Protein1 Protein1 Score410

Protein1 Protein2A Score300

Protein1 Protein2B Score210

Protein1 Protein3 Score280

Protein1 Protein4 Score250

The alignment to itself is an 'ofcourse' here but is it the norm to consider the best alignment from all other alignments like Protein1 Protein2A in this case and ignore Protein1 Protein2B (due to overlap between these alignments) Or are there some calculations/options to take that into account.

And then do I consider Protein1 Protein3, Protein1 Protein4 as close homologs of Protein 1 - are there some commonly used thresholds for such blast results?

Thanks!

There are several points to be made regarding your question. I will try my best to address them below.

I know it may sound like nitpicking, but I think it is important to make clear that there is no such thing as "highly homologous". If two proteins share a common evolutionary origin, they are homologous; if they do not, they are not homologous. Homology is binary - two proteins either are or are not homologous. What you can talk about is whether two homologous proteins are highly similar (i.e. have high sequence similarity) or not, but in that case it is entirely your choice how similar two proteins must be to be "highly similar".

Like Stefano said, because homology (and paralogy) is defined by evolution, you normally would have to create evolutionary trees to be able to say anything for sure. However, the reason why one has to do so is to be able to distinguish between orthologs and paralogs (both of which are homologs). However, you are trying to find paralogs within a single organism. Because all your proteins are from the same organism, they by definition cannot be orthologs. In other words, within an organism all homologs are by definition paralogs. I would thus argue that in your specific case there is no need to make phylogenetic trees.
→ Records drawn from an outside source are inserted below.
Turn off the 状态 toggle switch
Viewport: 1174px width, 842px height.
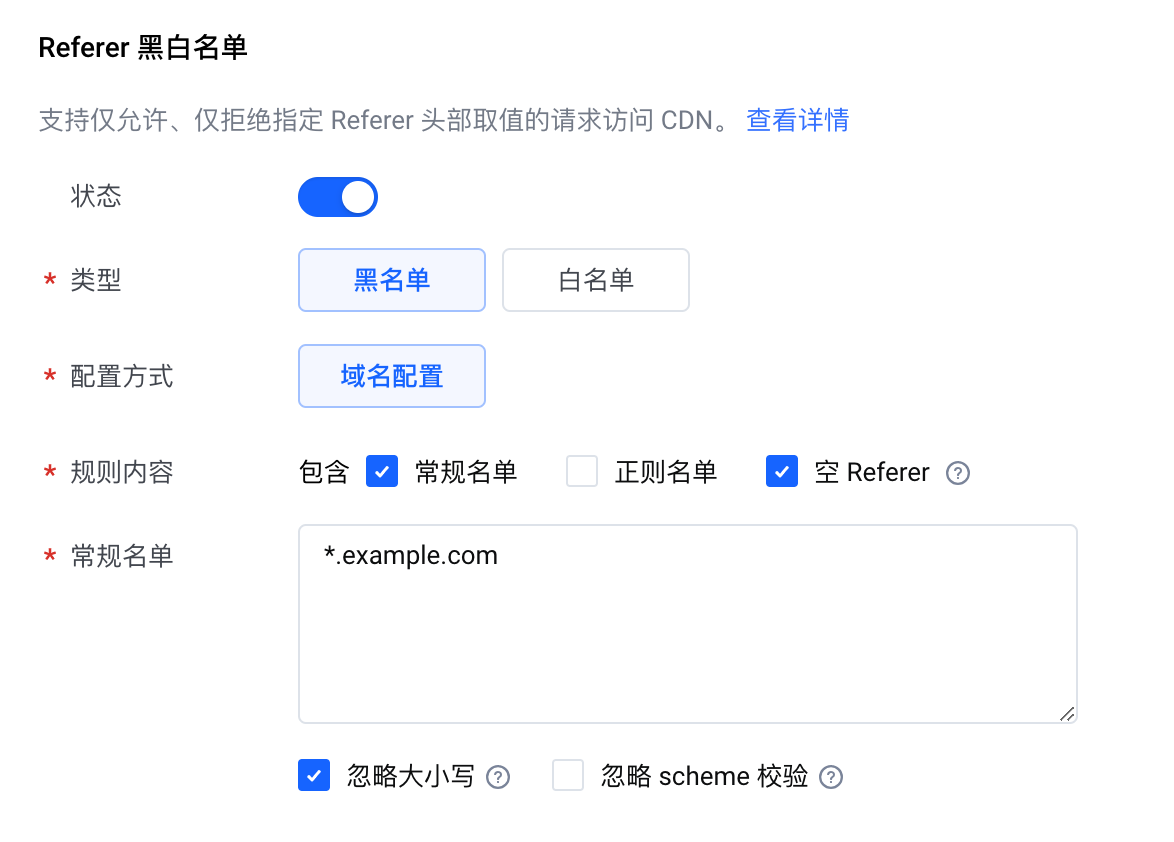point(338,197)
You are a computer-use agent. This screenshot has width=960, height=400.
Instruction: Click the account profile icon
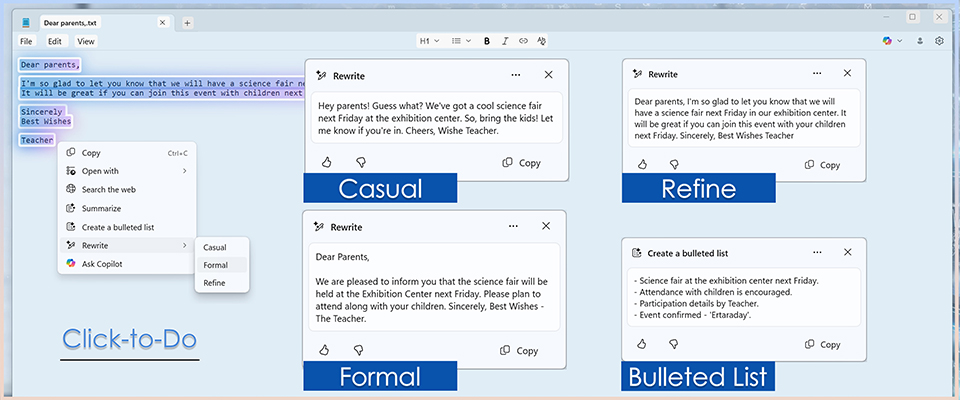(919, 41)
Your question can thus be rephrased to "How high a BLAST score must I have in my database search to infer that two proteins are homologous?". This is a purely statistical question, which E-values were specifically designed to answer. So my advice would be to simply pick an E-value cutoff on the BLAST search in this case. Which one to pick is a tradeoff between sensitivity and specificity - I would normally use something in the range from 1e-3 to 1e-6.

An alternative to this is to not do it yourself. You mention that you work on a model organism, which means that the genome is presumably included in the various orthology databases. You should thus consider extracting paralogs from, for example, the COG/KOG or eggNOG databases.

To consider the score obtained in the alignment to itself as the reference could be a good option. Each protein aligned to itself obtains in BLAST an specific score. To know if the similarity is sufficiently significant to consider the two aligned proteins as paralogs it would be more precise if you refer the obtained score to the score obtained in the comparison with itself. You can calculate for each alignment the ratio between the score of the protein / score of the query protein to itself and then, you can fix a threshold of 0.7, by instance, for selecting the paralogs. With that threshold, in your example, only Protein 2A with Score 300 (300/410=0.73) would be selected as paralog protein for Protein1. To fix an appropriate threshold you can calculate these values for real known paralog proteins and extrapolate a threshold for your analysis.

The other point about the selection of only one alignment for each pair of proteins you can select only the alignment corresponding to the first HSP (HSP_num=1) which is the better because in BLAST(by default) the HSPs of each protein are ordered by E value from better alignment (minor E value) to worst alignment (higher E value) . The HSP with the minor E- value is the HSP with the higher score (perhaps in some very exceptional cases it could not be true).

To find paralogs, you need a phylogenetic program such as Phylip or Paup. With BLAST, collect all sequences with enough similarity, plus an outgroup, a protein that diverged before all the others (the homologue in a non related species like yeast, Arabidopsis or a bacteria if your model organism is mouse) select the conserved motif, use ClustalW and then Phylip/Paup.

Once you have learned how to do it, remember you need bootstrapping to add some statistical significance.

I also answered a related question here that might give you further ideas and keyword to look up.

The assumption is orthologous genes have identical or highly related functions and this sharing is greater than for paralogs. But Nehrt, Hahn et al challenge this by offering that "the most important factor in the evolution of function is not amino acid sequence, but rather the cellular context in which proteins act."

They combined experimentally derived function with gene expression data on nearly 9000 proteins.

This is certainly a controversial statement, but in a thought-provoking manner. After all, it is the integration of diverse data that are driving a lot of genomics. One example is GWAS (genome-wide association studies) + gene expression = better identification of likely causal variant. The same might be applied to the ortholog/paralog definition.